Set the SSL mode in Dashboard → SSL/TLS:

| Mode | Description |
|------|-------------|
| **Full (strict)** | Recommended. End-to-end encryption with validated certificate |
| **Full** | End-to-end encryption, doesn't validate origin cert |
| **Flexible** | Encrypts browser→CF only.

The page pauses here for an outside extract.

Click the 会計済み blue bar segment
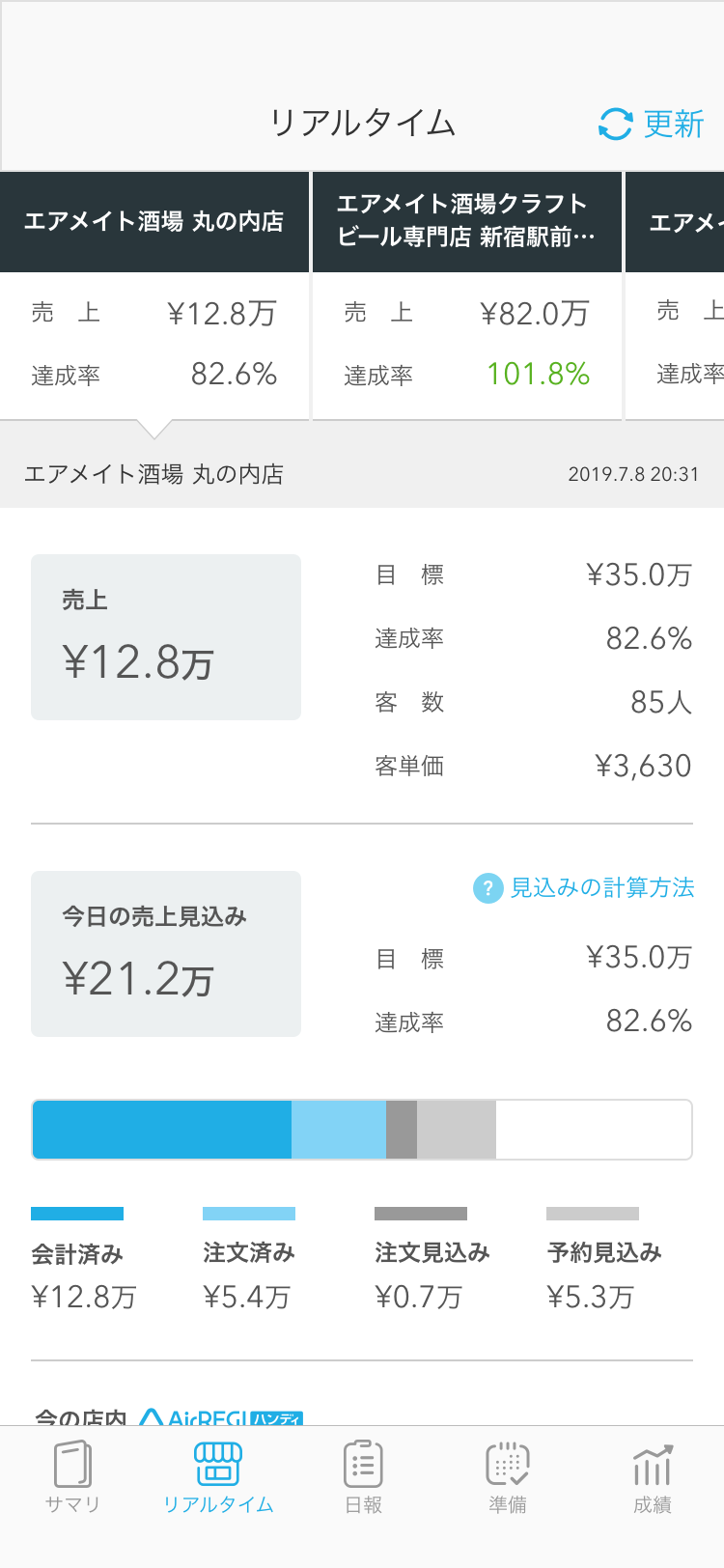Image resolution: width=724 pixels, height=1568 pixels. [x=162, y=1130]
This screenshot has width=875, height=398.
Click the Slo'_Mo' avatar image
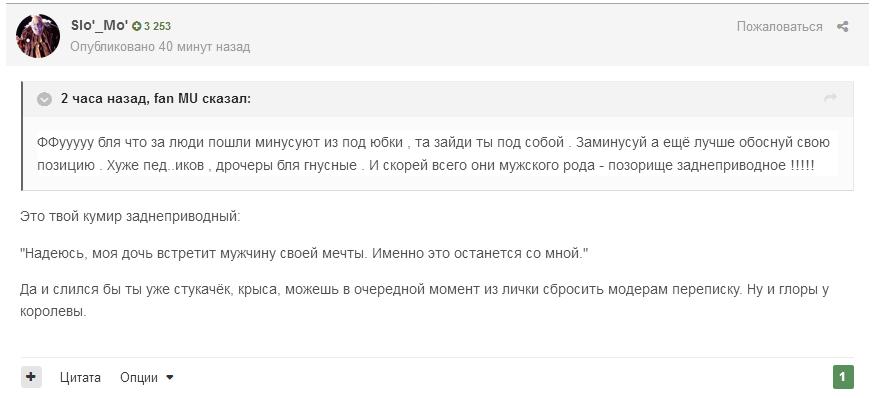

Avoid for Workers (no origin server) |

For Workers, **Full (strict)** is recommended since CF handles both sides.

## Subdomains

```bash
# Root domain
bash scripts/setup-domain.sh my-worker example.com

# Subdomain
bash scripts/setup-domain.sh my-worker app.example.com

# Wildcard (requires Enterprise or Advanced Certificate Manager)
# Not available via Workers Custom Domains — use routes instead
```

## Multiple Domains

A single worker can serve multiple domains:

```toml
[[routes]]
pattern = "example.com/*"
zone_id = "zone1"

[[routes]]
pattern = "example.org/*"
zone_id = "zone2"
```

In your worker code, use `request.url` or the `Host` header to serve different content per domain.

## Troubleshooting

| Issue | Cause | Fix |
|-------|-------|-----|
| DNS_PROBE_FINISHED_NXDOMAIN | DNS not propagated | Wait 1-5 min, check DNS with `dig` |
| SSL pending | Certificate provisioning | Wait up to 15 min, check Dashboard → SSL |
| ERR_TOO_MANY_REDIRECTS | Redirect loop | Set SSL mode to "Full (strict)" |
| 522 Connection timed out | Domain not proxied | Enable orange cloud in DNS settings |
| 1000 DNS points to prohibited IP | Bad DNS record | Use `192.0.2.1` (A) or `100::` (AAAA) |
| Custom domain conflict | Already assigned | Remove from previous worker first |

## Removing a Custom Domain

```bash
# Via API
curl -X DELETE "https://api.cloudflare.com/client/v4/accounts/{account_id}/workers/domains/{domain_id}" \
  -H "Authorization: Bearer $CLOUDFLARE_API_TOKEN"
```

Or via Dashboard: Workers → your worker → Settings → Domains & Routes → Remove.